Top of DATASET EXCERPTS
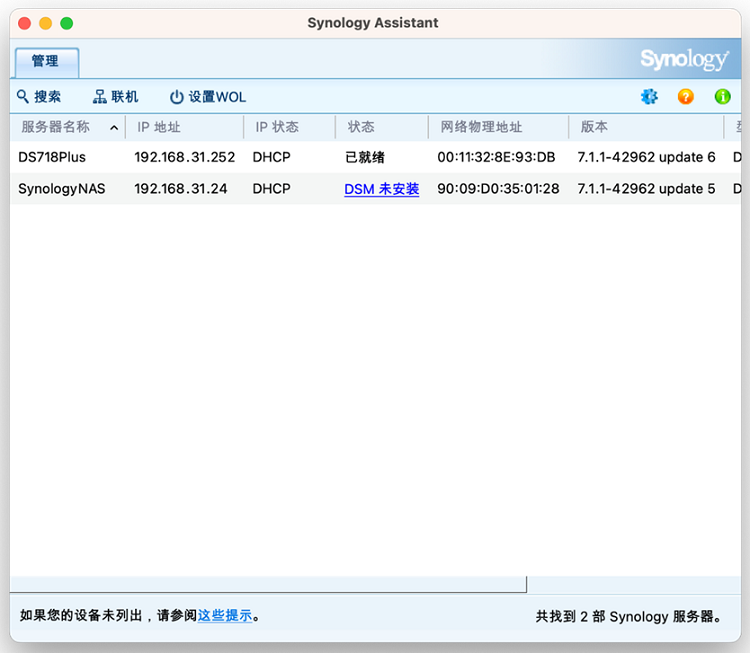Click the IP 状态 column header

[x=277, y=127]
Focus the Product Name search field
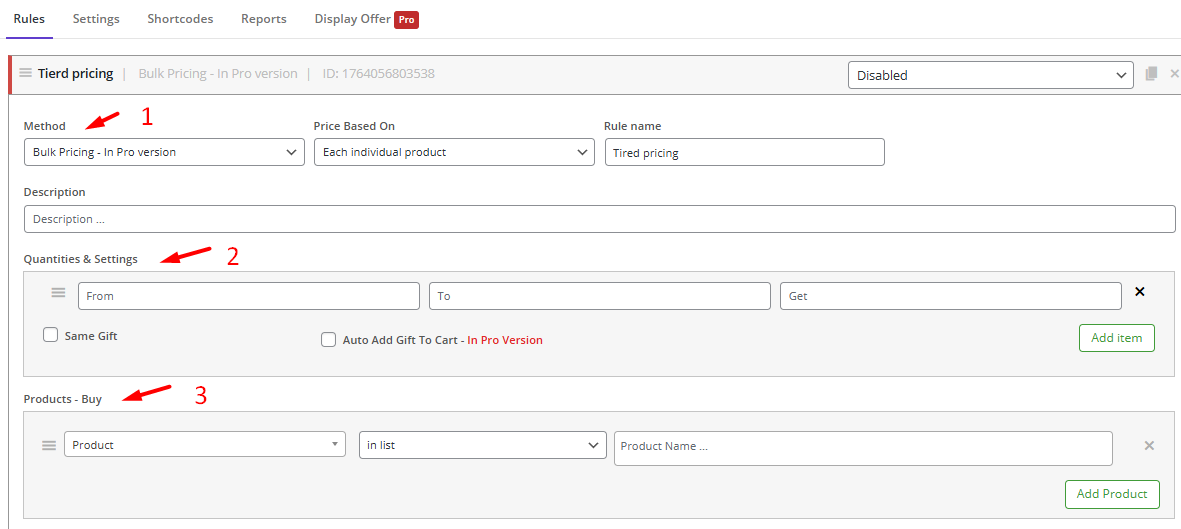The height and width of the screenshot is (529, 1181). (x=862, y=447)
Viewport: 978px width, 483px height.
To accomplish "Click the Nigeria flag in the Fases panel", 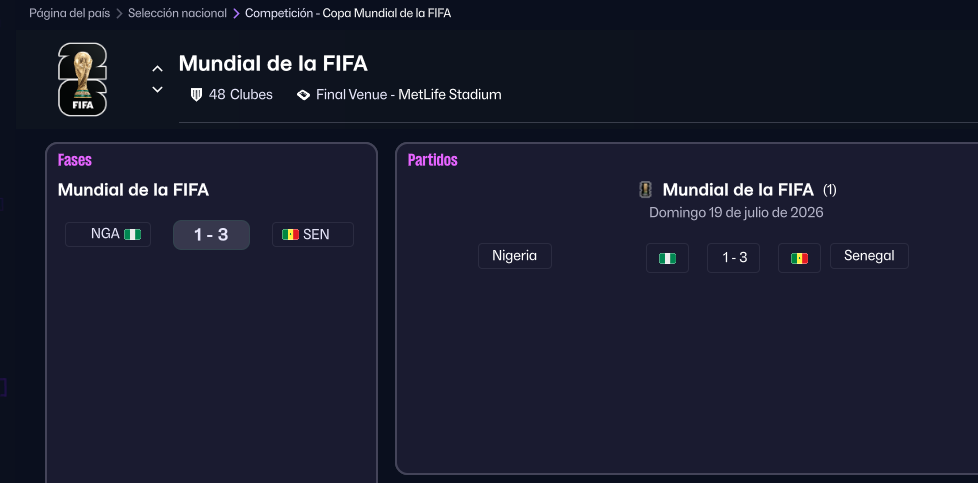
Bottom of DATASET EXCERPTS
Top of DATASET EXCERPTS
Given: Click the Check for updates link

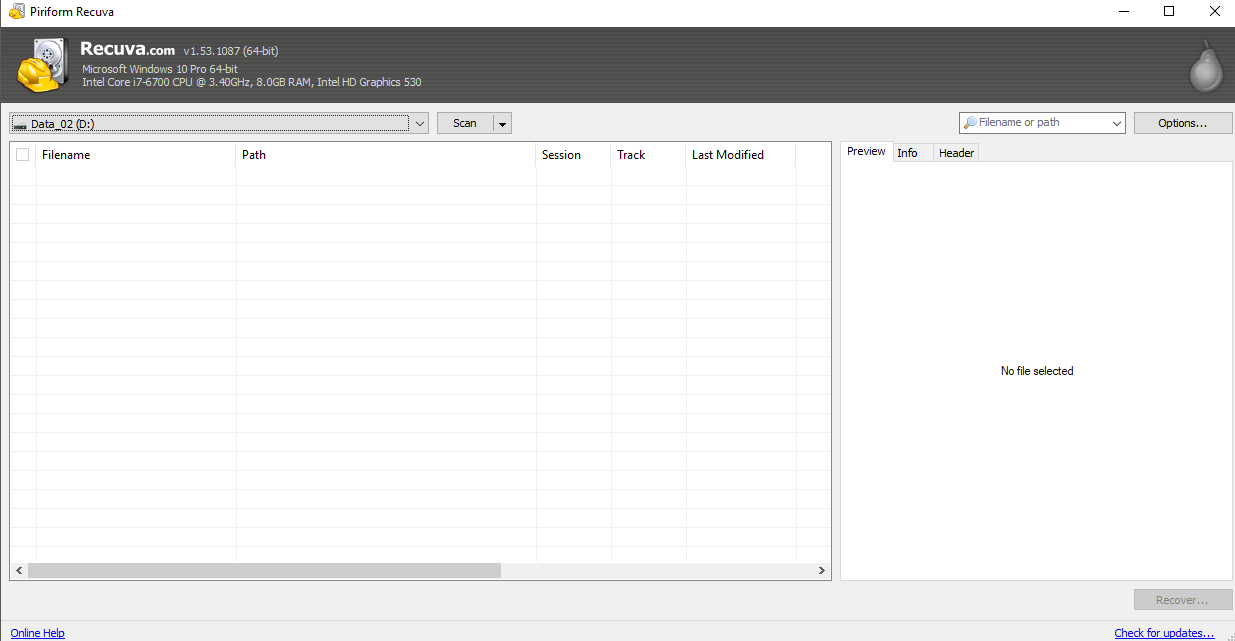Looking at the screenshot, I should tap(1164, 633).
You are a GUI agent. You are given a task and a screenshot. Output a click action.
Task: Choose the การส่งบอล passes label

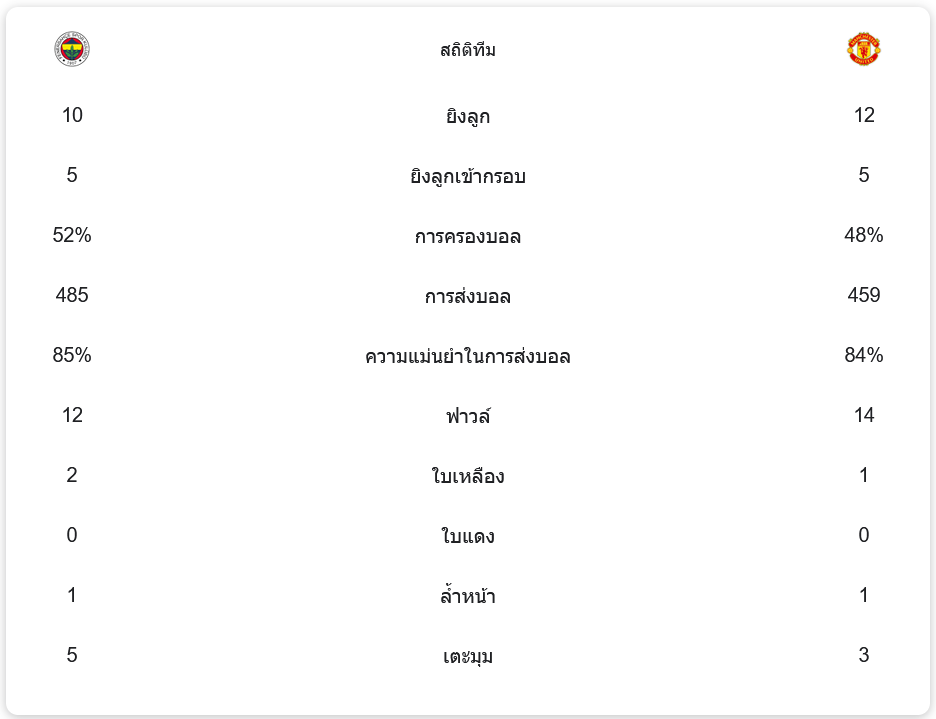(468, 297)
Bottom of DATASET EXCERPTS
Top of DATASET EXCERPTS
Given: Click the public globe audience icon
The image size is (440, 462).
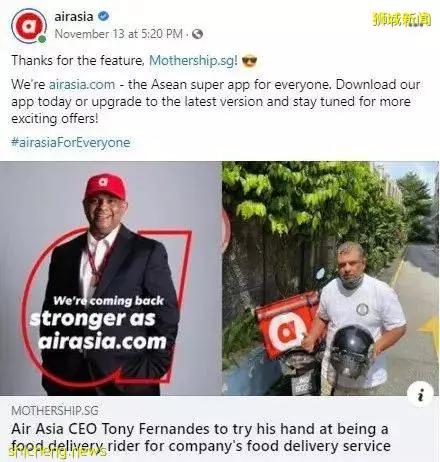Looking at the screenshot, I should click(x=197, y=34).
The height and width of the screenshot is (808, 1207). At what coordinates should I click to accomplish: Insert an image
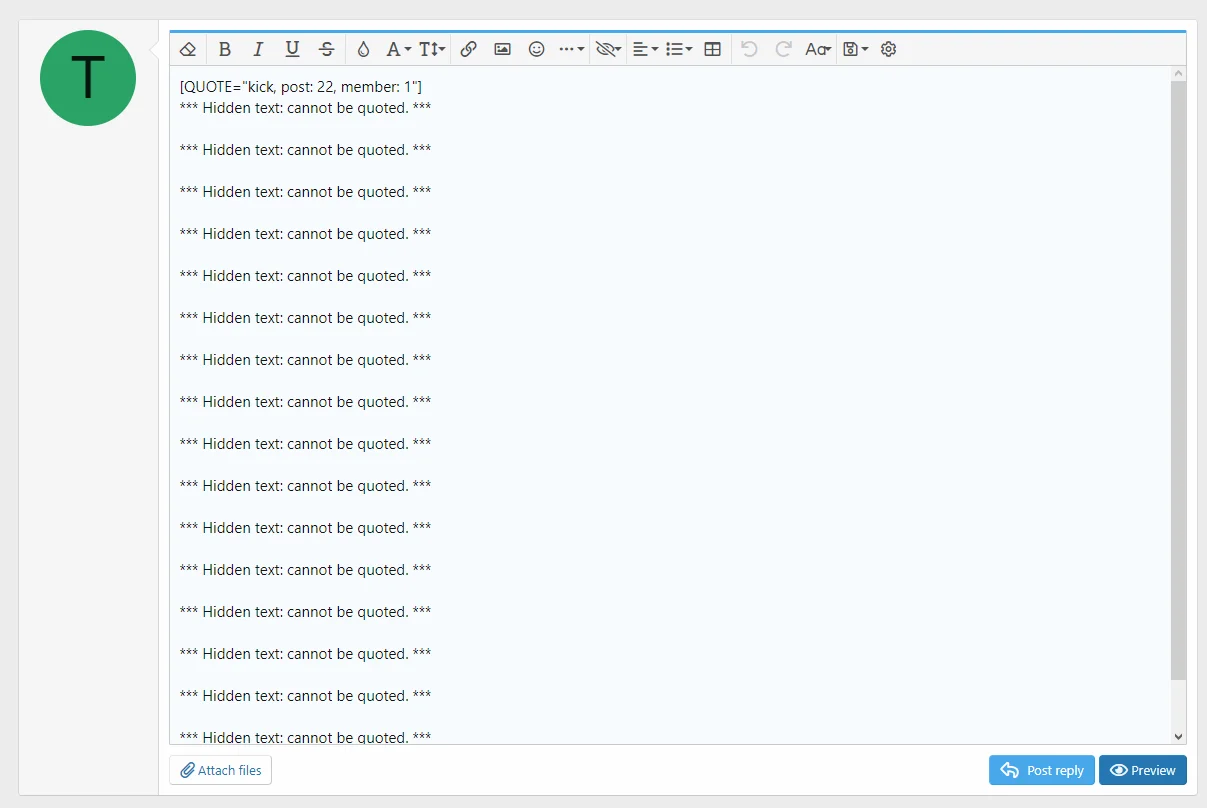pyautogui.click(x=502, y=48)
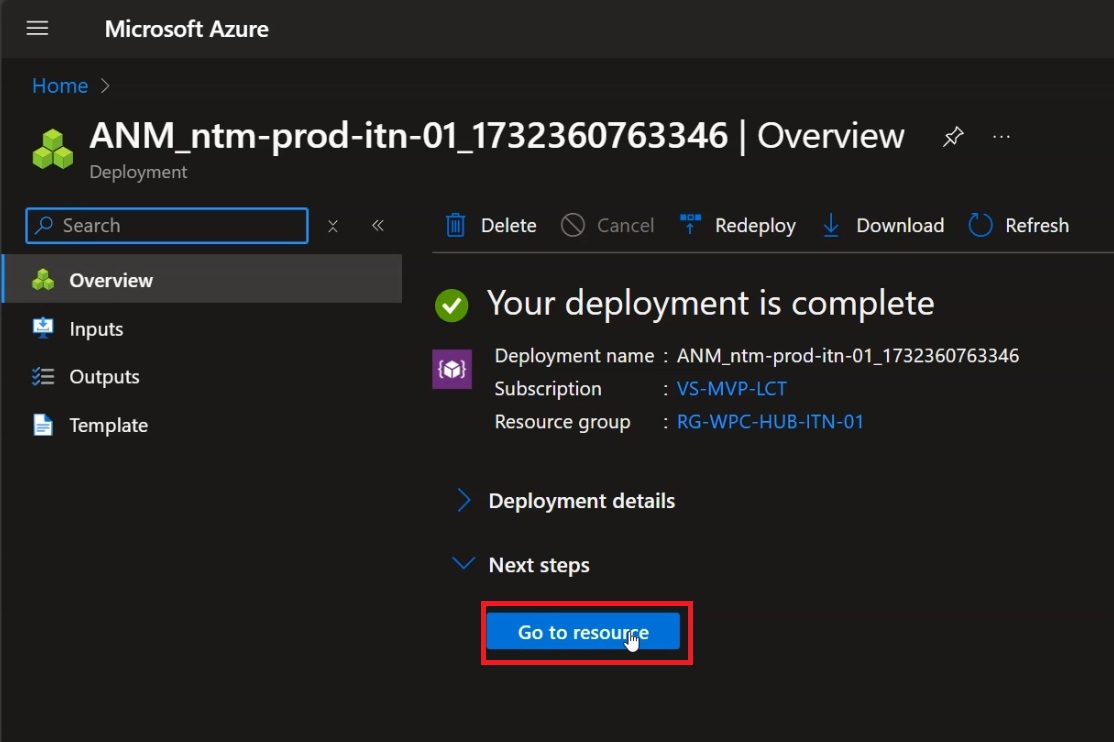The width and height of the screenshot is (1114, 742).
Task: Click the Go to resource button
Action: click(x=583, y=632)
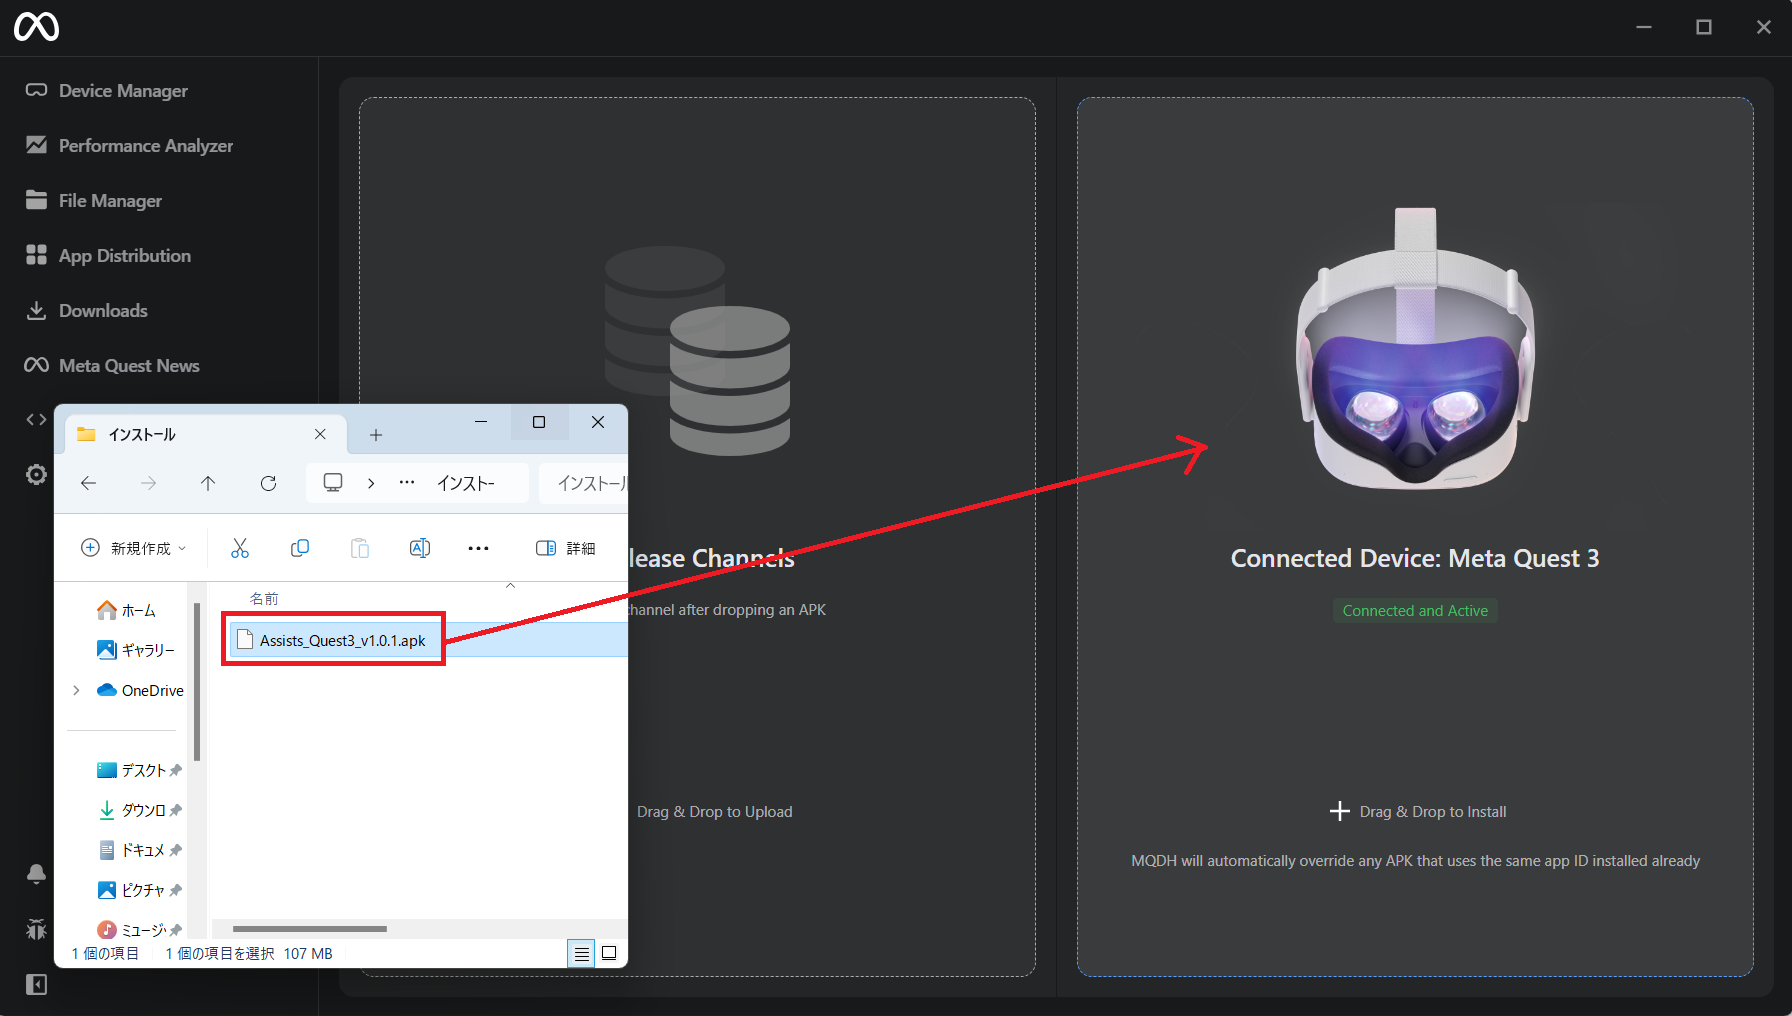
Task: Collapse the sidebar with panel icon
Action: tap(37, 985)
Bottom of DATASET EXCERPTS
TASK INSTRUCTIONS: Using the entries above, extract exactly the lines from the one that contains "Focus the Product Name search field" through the one that contains "the Nigeria flag". Do not carry over any pictures.

ANSWER TO THE EXERCISE:
Focus the Product Name search field
The height and width of the screenshot is (529, 1181). (x=862, y=447)
Viewport: 978px width, 483px height.
To accomplish "Click the Nigeria flag in the Fases panel", 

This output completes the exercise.